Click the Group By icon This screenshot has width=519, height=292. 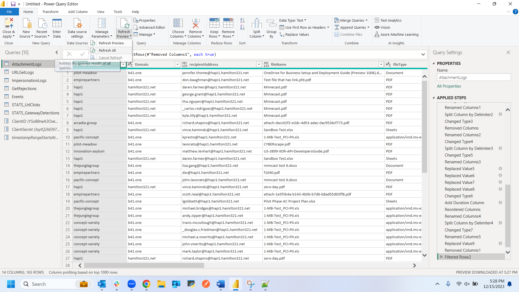click(x=271, y=24)
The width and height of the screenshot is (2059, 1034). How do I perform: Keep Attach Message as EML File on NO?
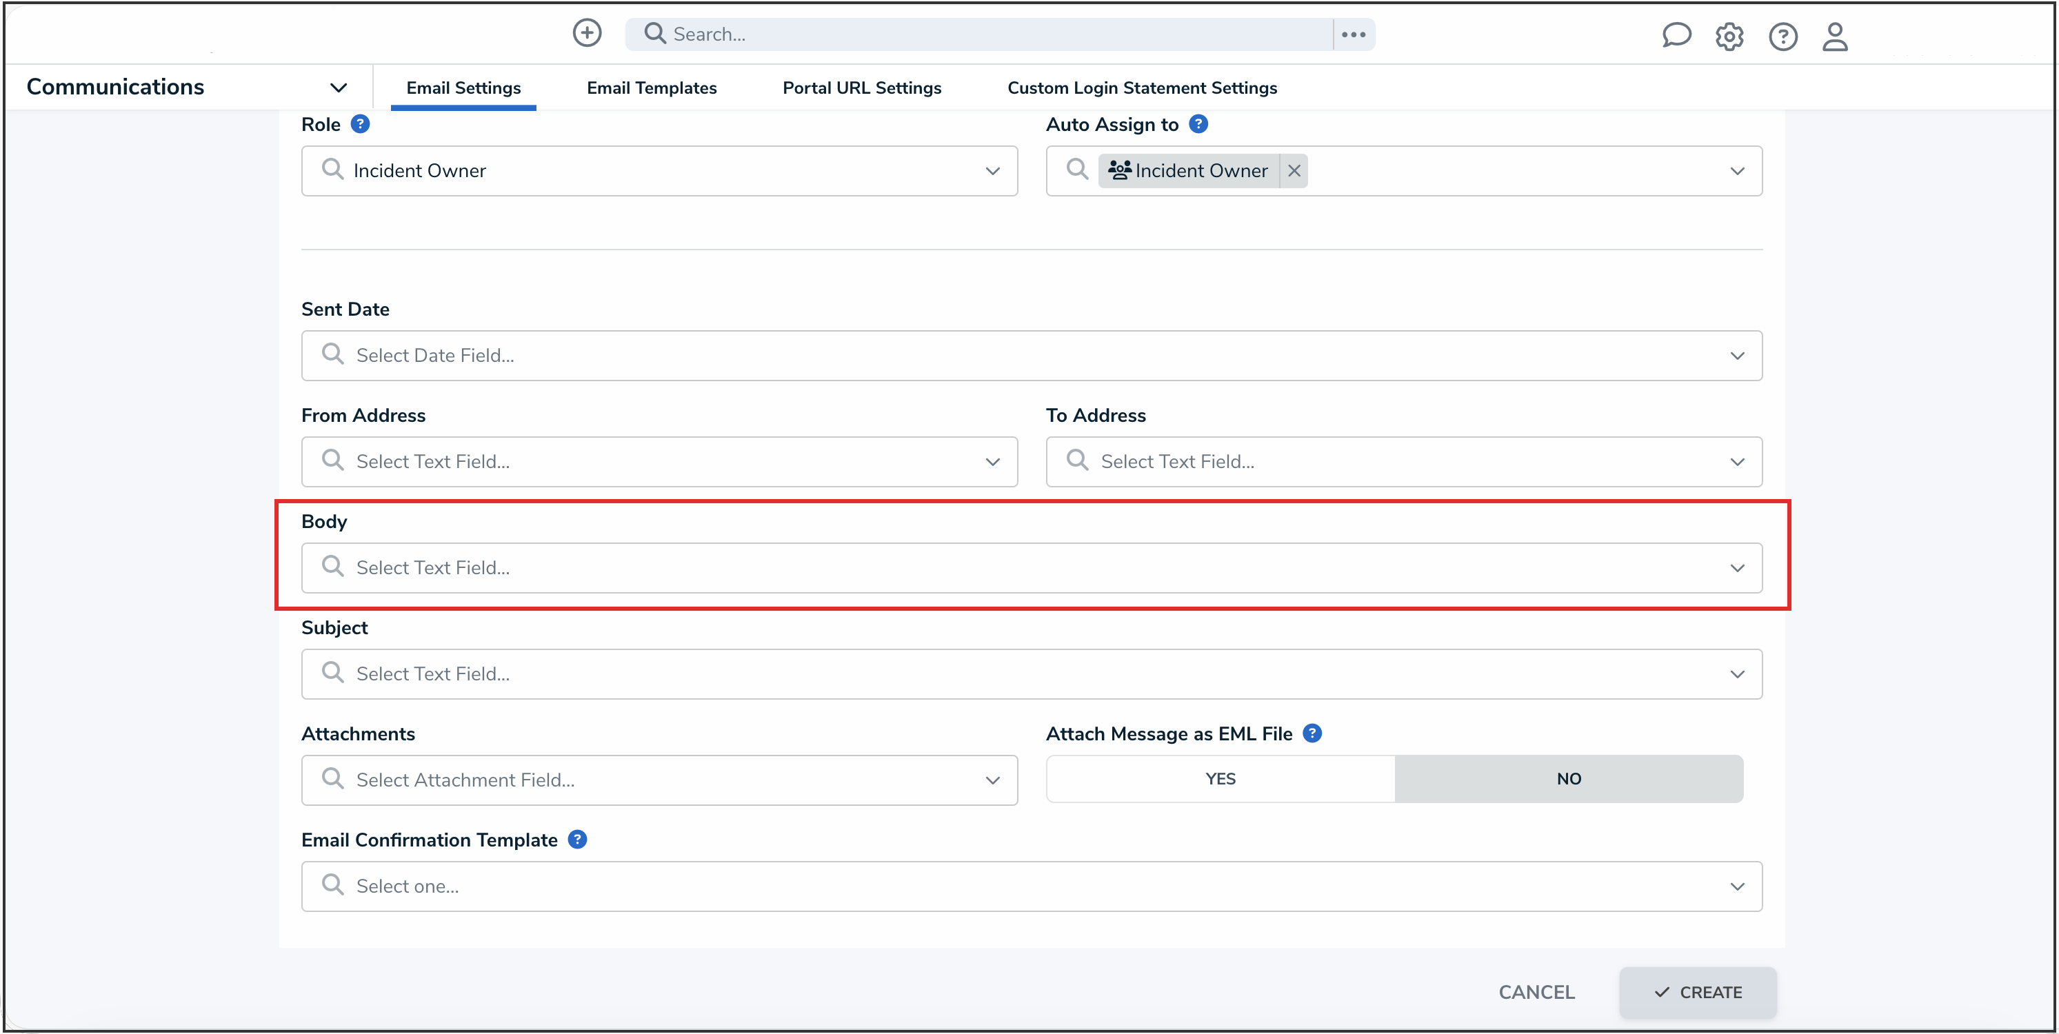pos(1569,778)
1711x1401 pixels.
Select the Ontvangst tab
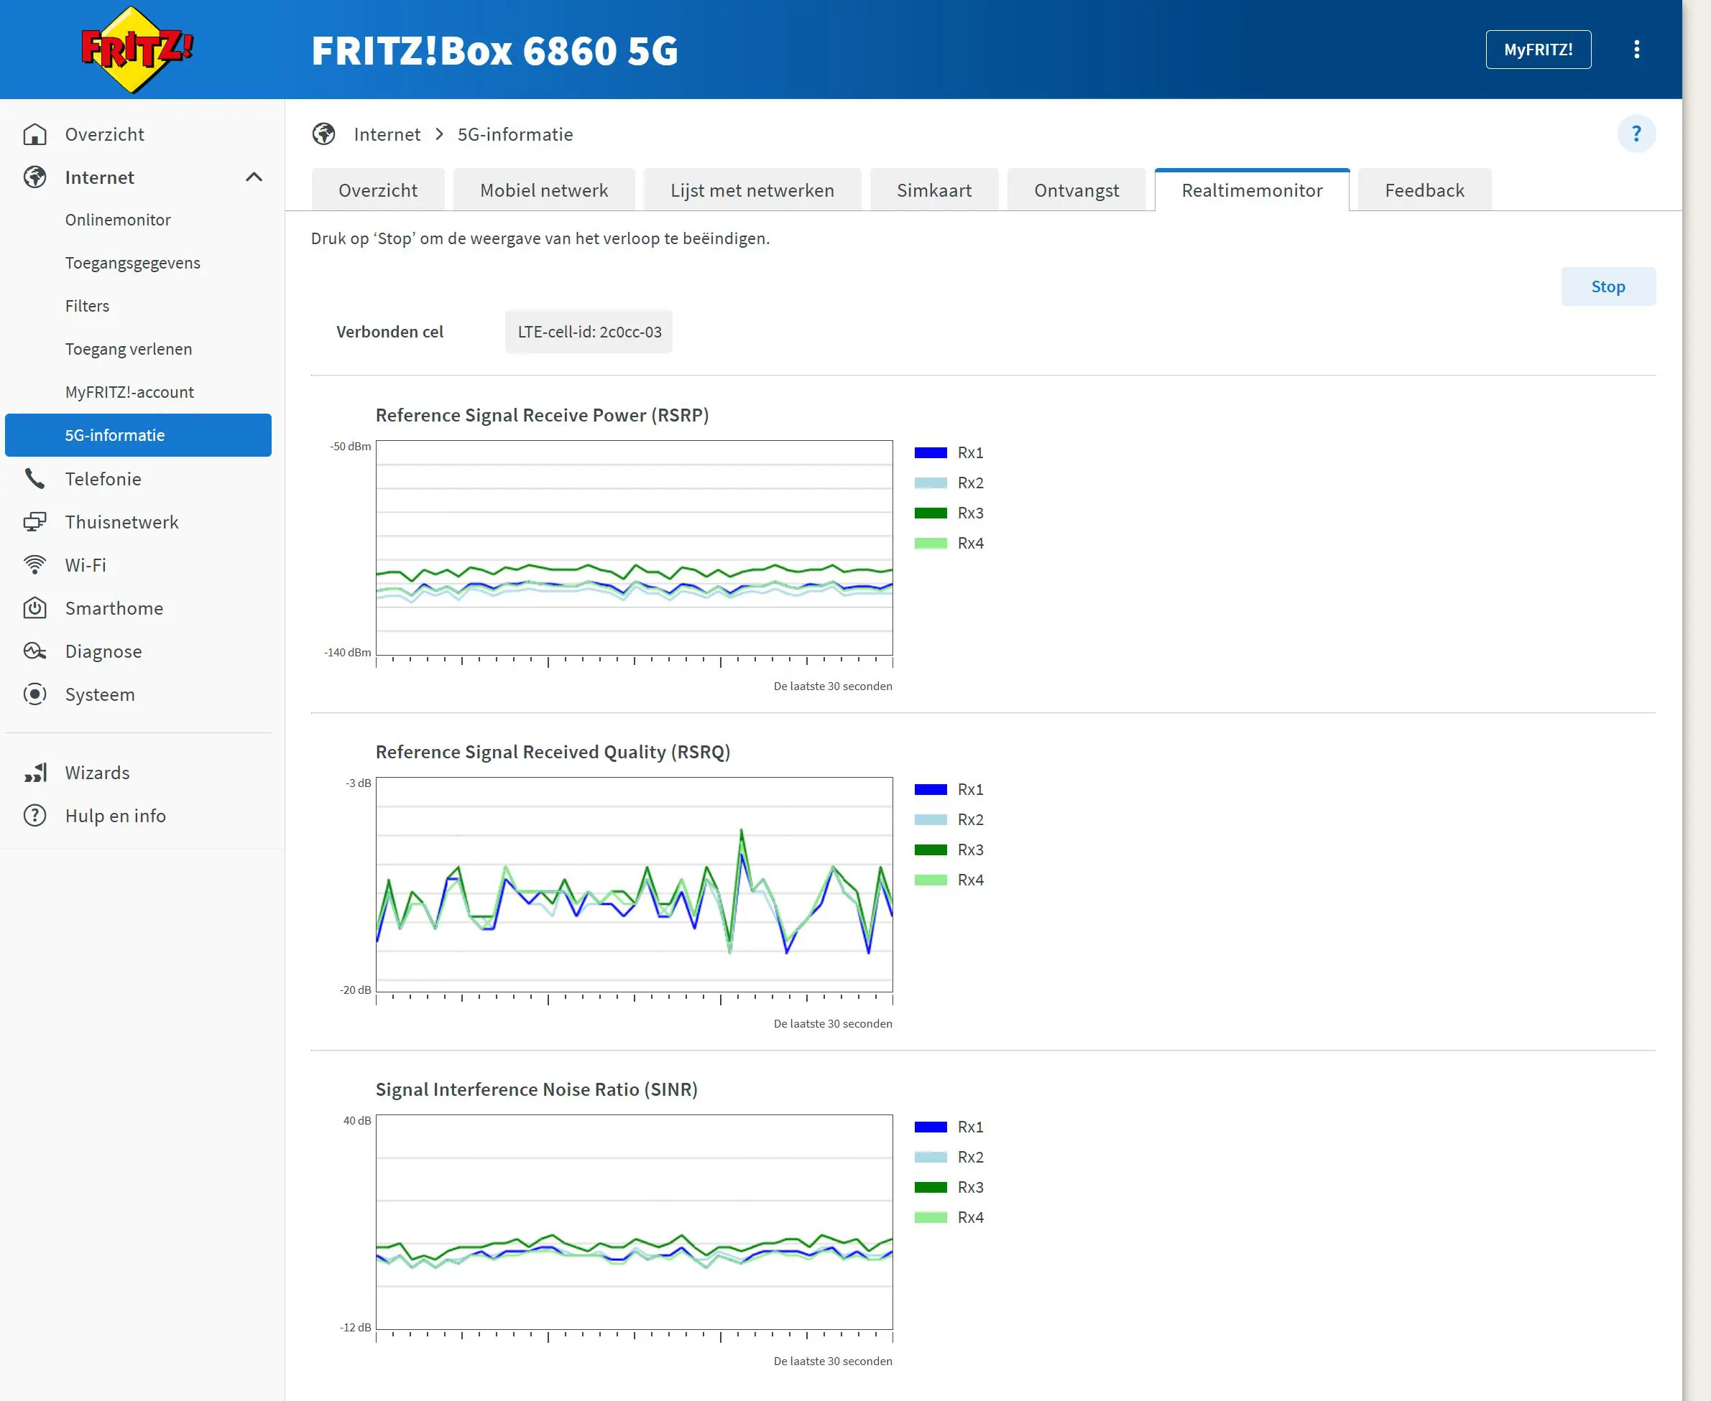click(1076, 190)
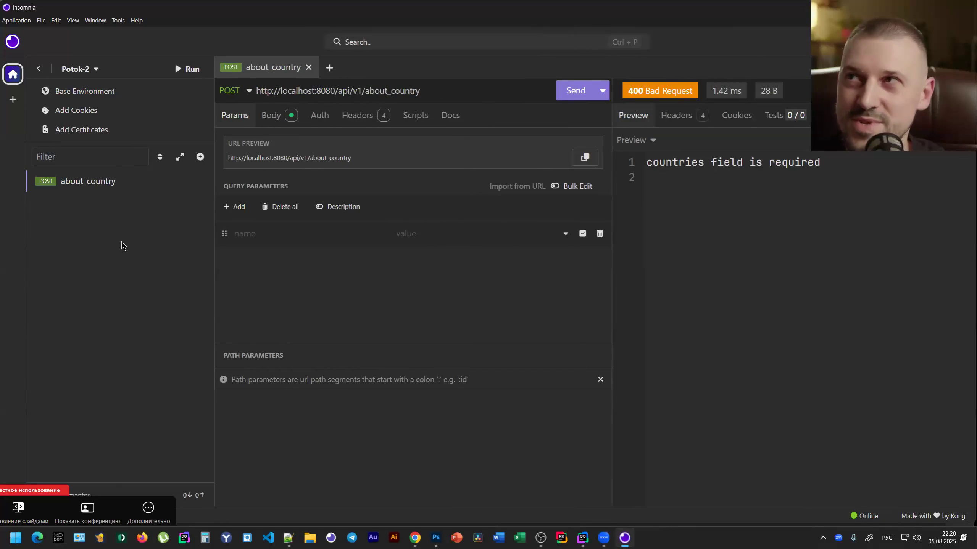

• • • •

### WORK TO COMPLETE
Please write out exactly the lines starting at the one that contains "The width and" and ending with the final line of the entries, both ends included. Do not write out any pictures.

### EXERCISE OUTPUT
The width and height of the screenshot is (2059, 1034). How do I perform: Keep Attach Message as EML File on NO?
pos(1569,778)
1711x1401 pixels.
Select the Ontvangst tab
click(1076, 190)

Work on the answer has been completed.